# [EXERCISE DETAILS]
Quote the records below word for word, please, from the very first line through the one that contains "[Share event on X] (429, 2419)", and nothing beyond it.

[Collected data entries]
========================================================================

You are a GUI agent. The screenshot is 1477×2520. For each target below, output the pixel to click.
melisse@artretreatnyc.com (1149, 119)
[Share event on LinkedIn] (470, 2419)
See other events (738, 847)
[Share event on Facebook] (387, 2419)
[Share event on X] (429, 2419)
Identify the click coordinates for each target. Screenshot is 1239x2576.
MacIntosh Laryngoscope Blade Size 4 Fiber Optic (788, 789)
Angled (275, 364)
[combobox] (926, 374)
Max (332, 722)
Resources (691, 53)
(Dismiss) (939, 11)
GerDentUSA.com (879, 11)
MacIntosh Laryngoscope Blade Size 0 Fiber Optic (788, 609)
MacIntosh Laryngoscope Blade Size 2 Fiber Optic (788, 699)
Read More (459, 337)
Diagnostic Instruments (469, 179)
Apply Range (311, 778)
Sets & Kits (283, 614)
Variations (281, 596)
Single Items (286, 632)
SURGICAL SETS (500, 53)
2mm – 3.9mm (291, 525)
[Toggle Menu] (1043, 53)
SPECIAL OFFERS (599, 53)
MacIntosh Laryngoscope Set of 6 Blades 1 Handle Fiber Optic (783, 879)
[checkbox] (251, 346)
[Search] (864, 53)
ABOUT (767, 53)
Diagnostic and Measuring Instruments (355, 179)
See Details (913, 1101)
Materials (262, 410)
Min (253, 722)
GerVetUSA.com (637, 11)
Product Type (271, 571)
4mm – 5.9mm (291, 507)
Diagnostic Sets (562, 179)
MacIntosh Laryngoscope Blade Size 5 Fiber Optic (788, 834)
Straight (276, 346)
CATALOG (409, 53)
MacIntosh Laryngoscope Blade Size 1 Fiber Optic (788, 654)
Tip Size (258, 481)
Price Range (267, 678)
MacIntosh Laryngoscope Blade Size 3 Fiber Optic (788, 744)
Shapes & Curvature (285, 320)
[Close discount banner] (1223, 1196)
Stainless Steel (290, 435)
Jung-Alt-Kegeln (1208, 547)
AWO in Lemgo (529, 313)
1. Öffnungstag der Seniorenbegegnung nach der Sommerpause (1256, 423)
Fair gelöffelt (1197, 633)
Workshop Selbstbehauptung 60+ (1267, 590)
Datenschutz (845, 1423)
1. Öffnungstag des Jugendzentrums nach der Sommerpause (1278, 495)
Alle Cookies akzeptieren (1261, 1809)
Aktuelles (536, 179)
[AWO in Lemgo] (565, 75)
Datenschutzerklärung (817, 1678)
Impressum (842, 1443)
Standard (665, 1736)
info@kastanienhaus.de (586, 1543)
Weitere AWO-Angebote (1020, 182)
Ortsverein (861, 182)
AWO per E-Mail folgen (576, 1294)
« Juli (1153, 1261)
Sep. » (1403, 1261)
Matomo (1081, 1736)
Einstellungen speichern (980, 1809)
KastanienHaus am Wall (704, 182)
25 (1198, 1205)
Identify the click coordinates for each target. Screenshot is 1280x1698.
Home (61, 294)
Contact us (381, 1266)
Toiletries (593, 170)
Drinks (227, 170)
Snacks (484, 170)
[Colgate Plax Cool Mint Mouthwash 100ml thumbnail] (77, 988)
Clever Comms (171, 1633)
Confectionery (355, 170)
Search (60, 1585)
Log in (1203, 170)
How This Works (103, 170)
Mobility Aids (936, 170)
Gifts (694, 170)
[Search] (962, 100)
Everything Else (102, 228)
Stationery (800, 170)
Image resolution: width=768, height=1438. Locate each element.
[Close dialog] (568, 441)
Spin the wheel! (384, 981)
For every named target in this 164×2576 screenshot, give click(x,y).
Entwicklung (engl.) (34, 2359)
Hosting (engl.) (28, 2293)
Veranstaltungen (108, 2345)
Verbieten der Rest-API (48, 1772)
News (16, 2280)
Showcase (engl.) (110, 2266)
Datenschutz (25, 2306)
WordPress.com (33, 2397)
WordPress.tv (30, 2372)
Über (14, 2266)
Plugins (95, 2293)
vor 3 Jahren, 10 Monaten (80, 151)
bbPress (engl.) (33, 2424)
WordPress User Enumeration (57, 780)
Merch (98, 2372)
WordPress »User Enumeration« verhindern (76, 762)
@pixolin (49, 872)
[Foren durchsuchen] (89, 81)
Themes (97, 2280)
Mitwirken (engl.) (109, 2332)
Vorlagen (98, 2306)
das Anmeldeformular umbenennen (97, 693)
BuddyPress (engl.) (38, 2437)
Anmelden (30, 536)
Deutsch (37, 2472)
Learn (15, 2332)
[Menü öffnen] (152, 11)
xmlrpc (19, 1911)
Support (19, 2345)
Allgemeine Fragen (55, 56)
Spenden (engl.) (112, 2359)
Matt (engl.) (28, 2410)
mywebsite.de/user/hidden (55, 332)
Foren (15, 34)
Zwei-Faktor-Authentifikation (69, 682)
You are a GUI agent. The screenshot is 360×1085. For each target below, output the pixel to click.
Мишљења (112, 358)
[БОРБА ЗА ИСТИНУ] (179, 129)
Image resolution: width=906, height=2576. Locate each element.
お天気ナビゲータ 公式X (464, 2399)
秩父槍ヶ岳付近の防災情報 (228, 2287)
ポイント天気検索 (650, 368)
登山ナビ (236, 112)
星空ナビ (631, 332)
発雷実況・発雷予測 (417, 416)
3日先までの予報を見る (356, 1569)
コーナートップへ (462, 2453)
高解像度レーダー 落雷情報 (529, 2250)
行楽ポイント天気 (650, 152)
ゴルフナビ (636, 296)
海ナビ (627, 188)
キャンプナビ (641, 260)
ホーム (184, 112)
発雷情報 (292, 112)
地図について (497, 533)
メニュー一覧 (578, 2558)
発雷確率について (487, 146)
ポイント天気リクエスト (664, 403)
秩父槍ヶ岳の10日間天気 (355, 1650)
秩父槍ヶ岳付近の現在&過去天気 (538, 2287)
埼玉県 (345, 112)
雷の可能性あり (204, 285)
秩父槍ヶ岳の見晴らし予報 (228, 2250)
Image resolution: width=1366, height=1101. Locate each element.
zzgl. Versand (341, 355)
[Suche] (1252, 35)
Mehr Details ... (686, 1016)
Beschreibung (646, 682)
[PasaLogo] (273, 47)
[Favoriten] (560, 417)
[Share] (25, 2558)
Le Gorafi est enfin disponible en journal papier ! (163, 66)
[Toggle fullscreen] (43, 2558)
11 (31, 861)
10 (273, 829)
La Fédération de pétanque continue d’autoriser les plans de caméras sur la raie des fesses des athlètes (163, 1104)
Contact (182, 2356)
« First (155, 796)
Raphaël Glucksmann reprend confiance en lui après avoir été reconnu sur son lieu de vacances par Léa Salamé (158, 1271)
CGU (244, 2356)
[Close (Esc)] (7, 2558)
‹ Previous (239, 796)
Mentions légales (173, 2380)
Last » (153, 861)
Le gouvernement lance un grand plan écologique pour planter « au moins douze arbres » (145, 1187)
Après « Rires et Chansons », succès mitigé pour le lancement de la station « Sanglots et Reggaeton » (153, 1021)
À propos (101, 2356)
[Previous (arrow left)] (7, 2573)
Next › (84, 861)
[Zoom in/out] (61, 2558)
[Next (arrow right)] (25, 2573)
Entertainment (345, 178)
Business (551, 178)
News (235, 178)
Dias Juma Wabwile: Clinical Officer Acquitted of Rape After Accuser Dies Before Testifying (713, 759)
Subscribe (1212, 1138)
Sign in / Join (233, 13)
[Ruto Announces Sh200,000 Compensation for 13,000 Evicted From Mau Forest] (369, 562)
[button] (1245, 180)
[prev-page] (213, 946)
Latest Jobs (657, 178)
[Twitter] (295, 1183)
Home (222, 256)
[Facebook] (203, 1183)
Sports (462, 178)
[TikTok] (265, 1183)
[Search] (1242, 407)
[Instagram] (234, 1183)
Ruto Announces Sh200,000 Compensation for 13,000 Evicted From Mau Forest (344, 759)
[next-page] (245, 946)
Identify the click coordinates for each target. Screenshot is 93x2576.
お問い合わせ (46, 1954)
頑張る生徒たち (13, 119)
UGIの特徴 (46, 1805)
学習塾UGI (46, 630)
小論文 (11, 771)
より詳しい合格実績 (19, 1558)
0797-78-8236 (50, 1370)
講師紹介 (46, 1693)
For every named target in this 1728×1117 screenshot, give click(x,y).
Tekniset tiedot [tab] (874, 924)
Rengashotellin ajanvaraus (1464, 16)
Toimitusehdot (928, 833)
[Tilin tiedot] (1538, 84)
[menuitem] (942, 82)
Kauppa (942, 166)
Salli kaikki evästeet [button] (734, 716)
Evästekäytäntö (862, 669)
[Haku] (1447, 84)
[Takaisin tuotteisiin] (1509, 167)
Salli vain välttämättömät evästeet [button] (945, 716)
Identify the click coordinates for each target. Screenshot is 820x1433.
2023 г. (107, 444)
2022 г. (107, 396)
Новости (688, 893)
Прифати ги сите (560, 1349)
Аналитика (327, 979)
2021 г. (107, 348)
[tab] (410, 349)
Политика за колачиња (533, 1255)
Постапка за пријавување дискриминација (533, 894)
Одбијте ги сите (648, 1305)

========================================================================

# [SOLUTION TO THIS TASK]
You are a GUI agent. The screenshot is 1477×2520. For each target below, output the pixel to click.
melisse@artretreatnyc.com (1149, 119)
[Share event on LinkedIn] (470, 2419)
See other events (738, 847)
[Share event on Facebook] (387, 2419)
[Share event on X] (429, 2419)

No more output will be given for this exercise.